Perhaps this is my way of running away from what de Button describes as his accidentally bringing himself along with him in his travels. I pack everything, literally everything except what I brought, into storage and get hyped up for this adventure only to find I have to deal with my hang-ups along the way? My imagination, my images of this future, somehow included me packing and storing those away as well.
I did not come with many expectations, but I must admit I had a grand ol' time compiling my own subconscious stock-images of beautiful sights: late night dancing to heart-throbbing bass and losing my breath, huge smiles beside new friends I would make, sitting outside and conversing beneath my furrowed intellectual eyebrows with a professor. It rings too true for me that to some the imagination is the best medium for adventure, but as I have mentioned, my decision to come to Berlin was a purposeful crushing of the part of myself that thinks, and thinks, and thinks, and never moves.

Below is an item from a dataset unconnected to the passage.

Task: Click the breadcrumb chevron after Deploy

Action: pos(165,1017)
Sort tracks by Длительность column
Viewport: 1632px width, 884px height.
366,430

On my arrival here I can not really say I wasn't expecting a confrontation with those peripheries of the painting, the things the artist doesn't care to represent. Examples including that my boyfriend of two years, D, and I don't know how to manage adjacent anxieties; I can't seem to keep ahold of my money; the German's really don't care if you couldn't read the sign they'll give you a ticket anyway; and holy hell, it's cold. My expectation of these matters are met with some apathy, some awe.
However, some find the most interesting parts of a pictorial representation lie in the process. Many memories, like pictures, tend to only show you the main, or intended, content. My first moments in Berlin, while getting off the plane, was a delicate portrait of my cigarette smoke disappearing into the sunrise over a foreign cityscape, soundtracked by the tense buzzing of my brain waiting for the moment when we find a cab. That said, I don't remember everything; I don't care to remember everything. It could have been everything I wanted, and for all intensive purposes, it was.